Lo que solía ser un 7-Eleven junto a la gasolinera Mobil en 3101 W. Commercial Boulevard ahora es un supermercado. Cuando el inspector del Departamento de Agricultura y Servicios al Consumidor de Florida, Timothy O’Neil, visitó el jueves para la primera inspección desde el cambio, emitió varias órdenes de suspensión de uso.
Esta es la razón:
“Se encontraron numerosos excrementos de roedores y una trampa para roedores debajo del fregadero de la cafetería y en los cajones del gabinete de la misma. Además, un roedor mordió una bolsa de panecillos de hamburguesa, una barra de granola y artículos individuales que se encontraron dentro del gabinete debajo de la cafetería”.
El área debajo de la cafetería estaba llena de paquetes de comida viejos, bebidas derramadas, basura y artículos desechables desperdigados.

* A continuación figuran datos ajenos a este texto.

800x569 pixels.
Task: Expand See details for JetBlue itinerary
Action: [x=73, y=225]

Esto provocó que se emitieran órdenes de suspensión de uso en la cafetería y las áreas abiertas de procesamiento de alimentos. Esto podría ser el comienzo de algo grave, o incluso peor.
“Si se observa evidencia de infestación de plagas en la próxima inspección, se emitirá una orden de suspensión de uso en todas las áreas de recepción del establecimiento y este ya no podrá recibir más alimentos”, indicó la inspección. “Se emitirá una orden de suspensión de uso para todo el equipo de procesamiento y una orden de suspensión de venta para todos los alimentos expuestos hasta que se erradique la infestación”.

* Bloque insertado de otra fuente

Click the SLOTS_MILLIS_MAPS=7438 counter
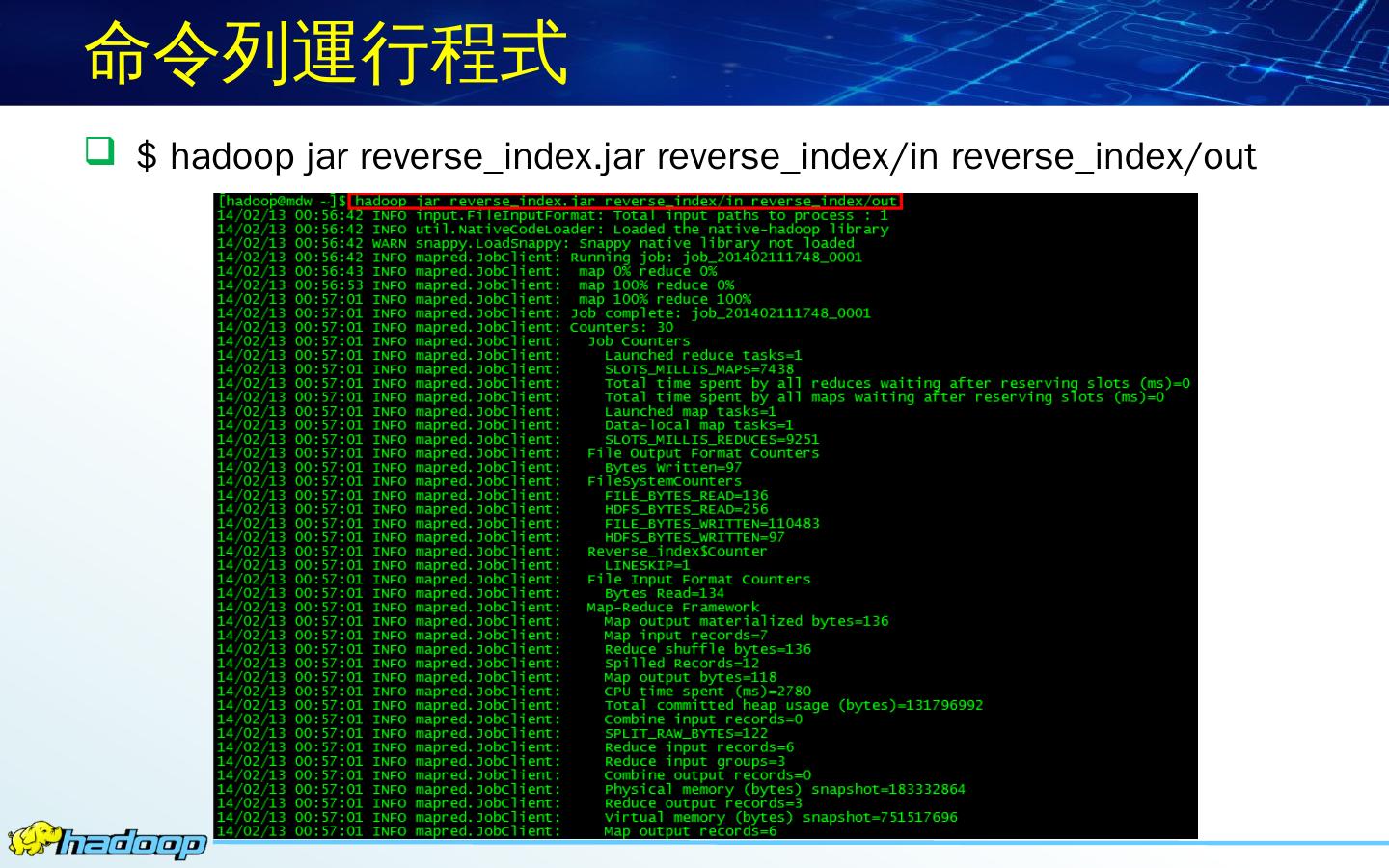tap(698, 369)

Una orden de suspensión de uso también afectó a un rodillo de alimentos en el mostrador junto a la vitrina de alimentos calientes porque tenía acumulación de carbón y restos de comida.
Entre los alimentos calientes listos para comer a la venta, que deben mantenerse a 135 grados Fahrenheit o más, se encontraban hot dogs, alitas de pollo, bistec con queso, taquitos de pollo y tocino con huevo del suroeste, todos con temperaturas entre 97 y 127 grados. A todos se les impuso una suspensión de venta y destruidos.
“Este establecimiento de comida opera sin un permiso de comida válido y no ha cumplido con los requisitos de inspección para obtenerlo”.